TASK DATA
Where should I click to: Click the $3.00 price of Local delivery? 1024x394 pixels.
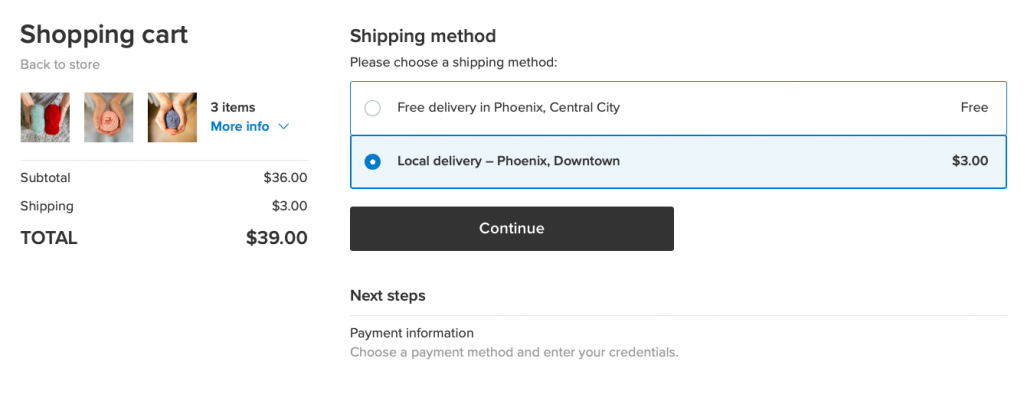[970, 161]
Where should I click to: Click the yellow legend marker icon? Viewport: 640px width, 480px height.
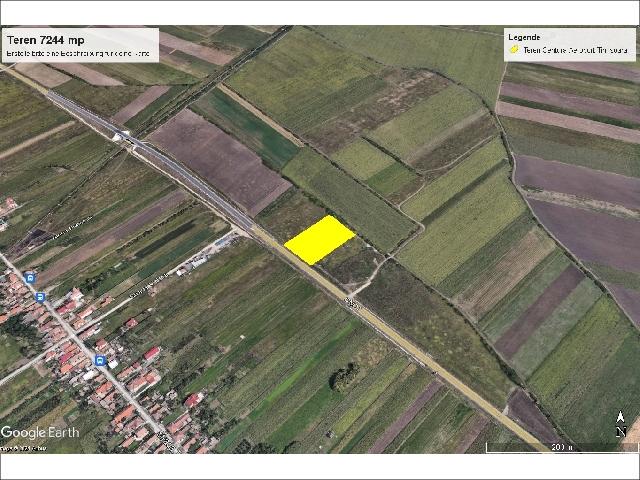[513, 48]
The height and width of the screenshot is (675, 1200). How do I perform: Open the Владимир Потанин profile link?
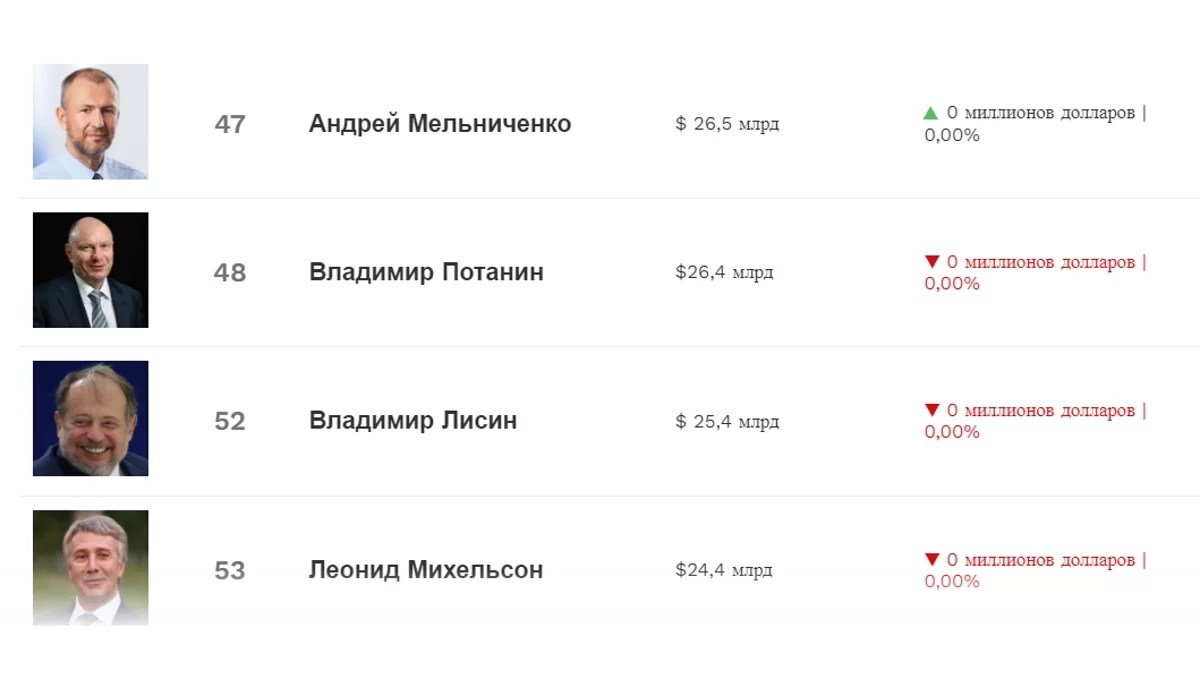click(x=426, y=272)
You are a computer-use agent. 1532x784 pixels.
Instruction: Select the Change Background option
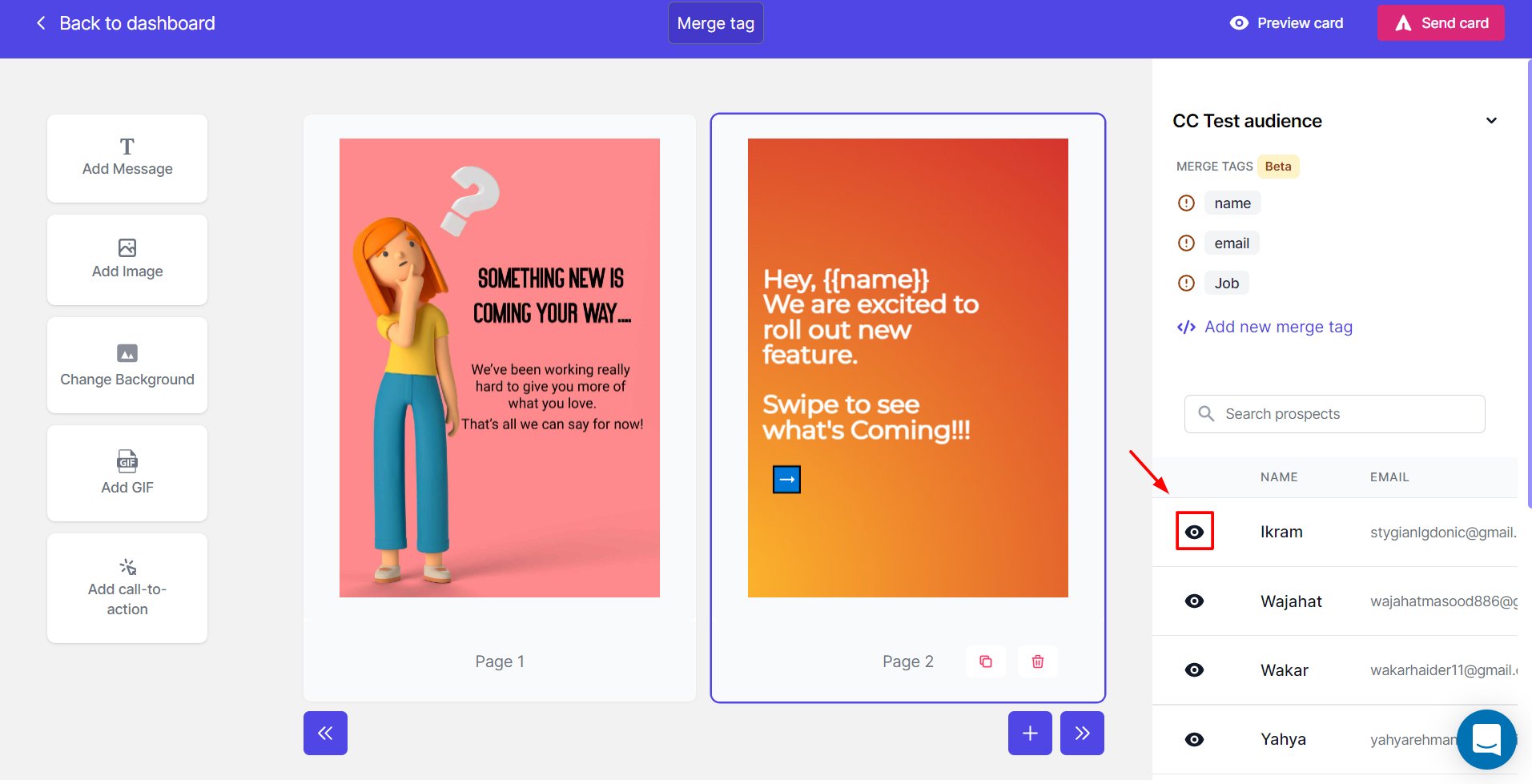point(127,365)

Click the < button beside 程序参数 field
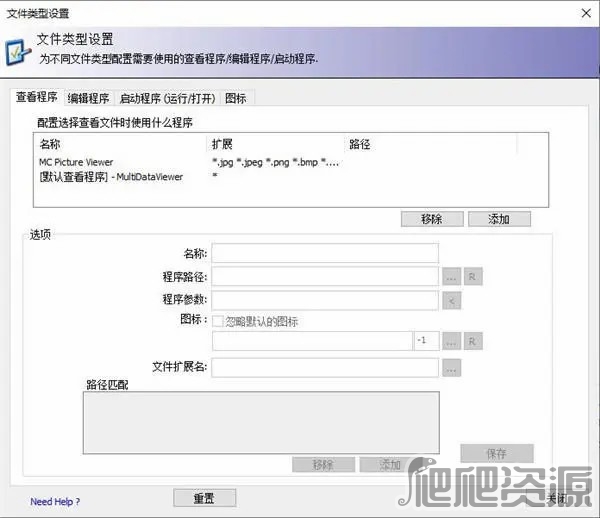451,300
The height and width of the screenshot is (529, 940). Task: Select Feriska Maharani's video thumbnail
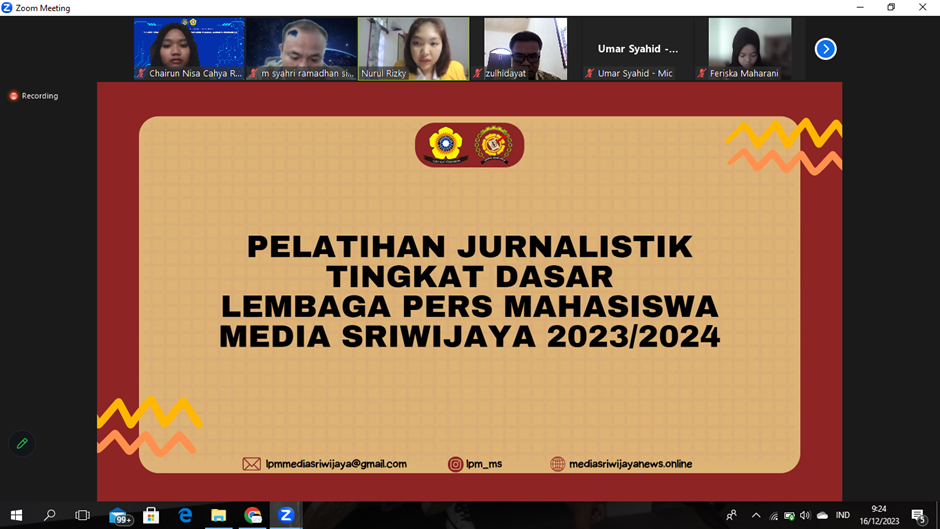pyautogui.click(x=749, y=48)
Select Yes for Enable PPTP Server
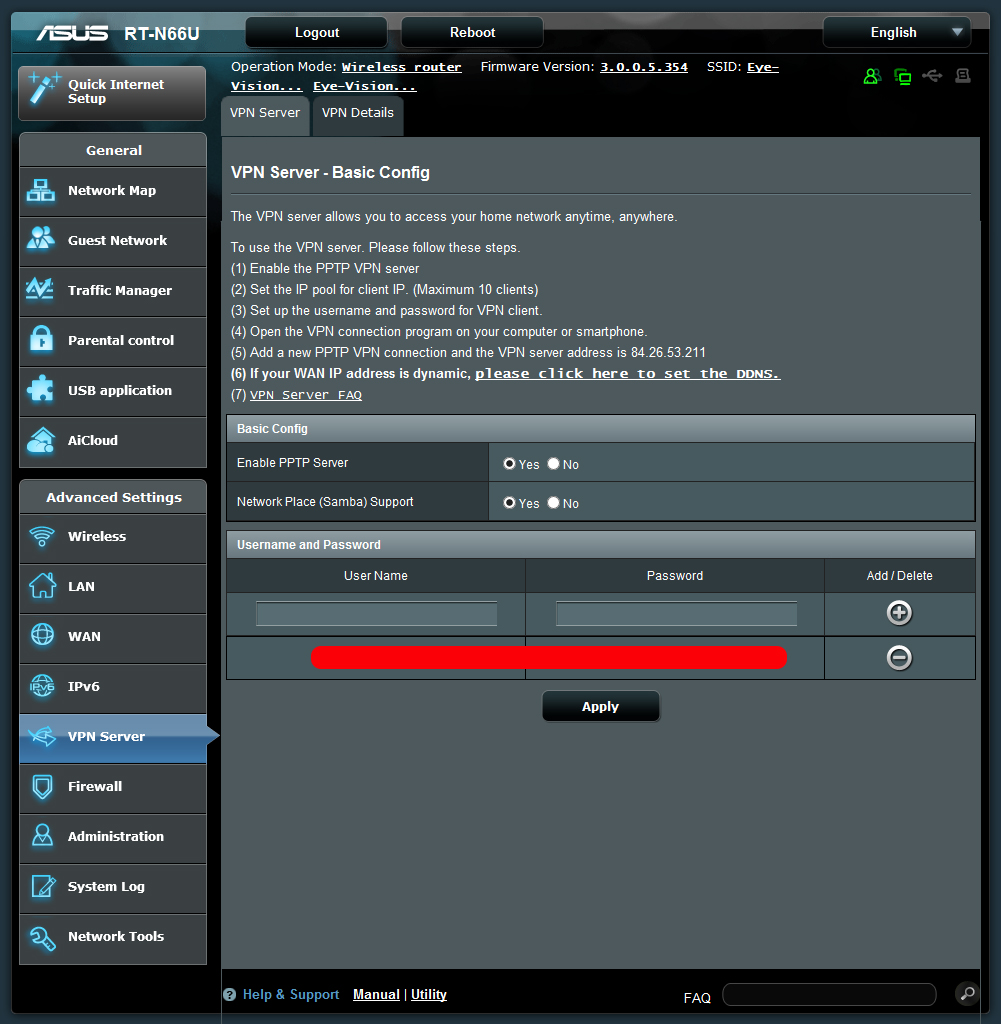 [x=510, y=464]
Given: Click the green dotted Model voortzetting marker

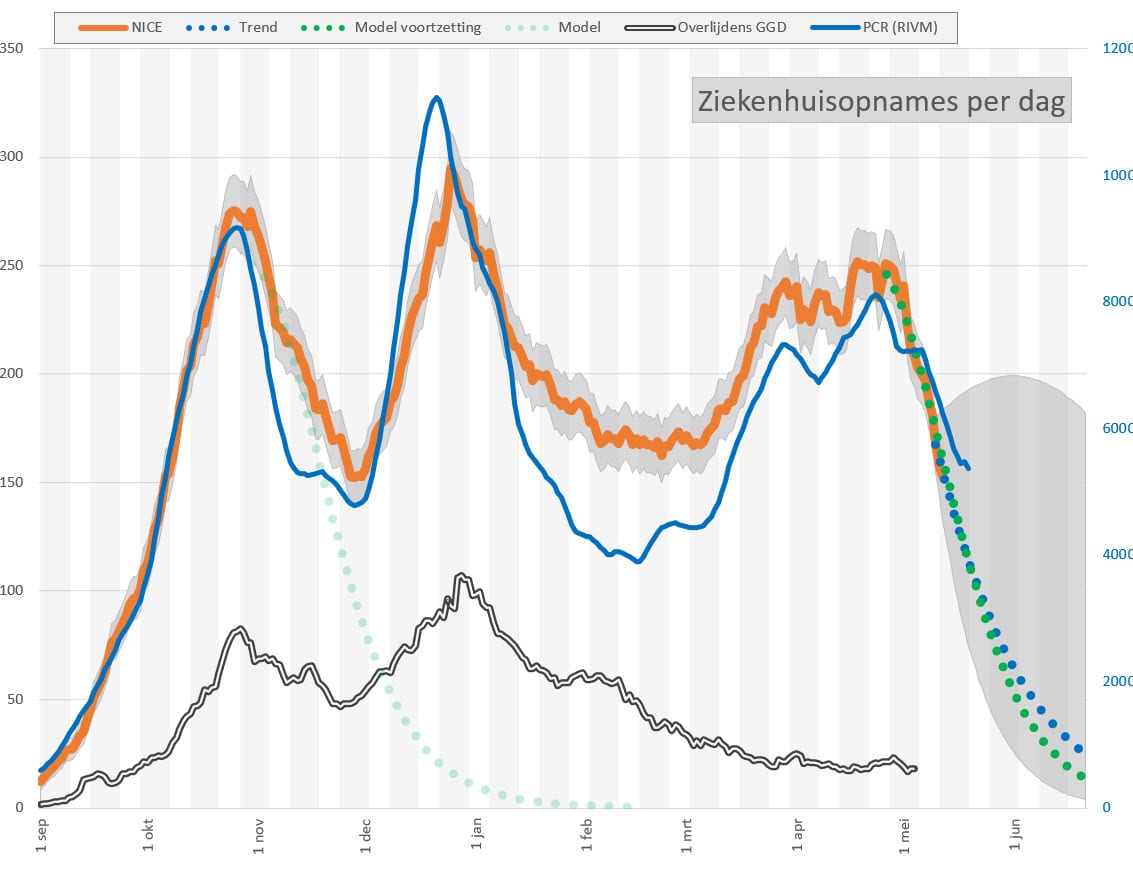Looking at the screenshot, I should (323, 27).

EXERCISE PROMPT
Extract each line of the material above that contains the string "pixels".

SOLVED EXERCISE
Where should I click to: Click the $3.00 price of Local delivery? 1024x394 pixels.
You are a computer-use agent. 1532x784 pixels.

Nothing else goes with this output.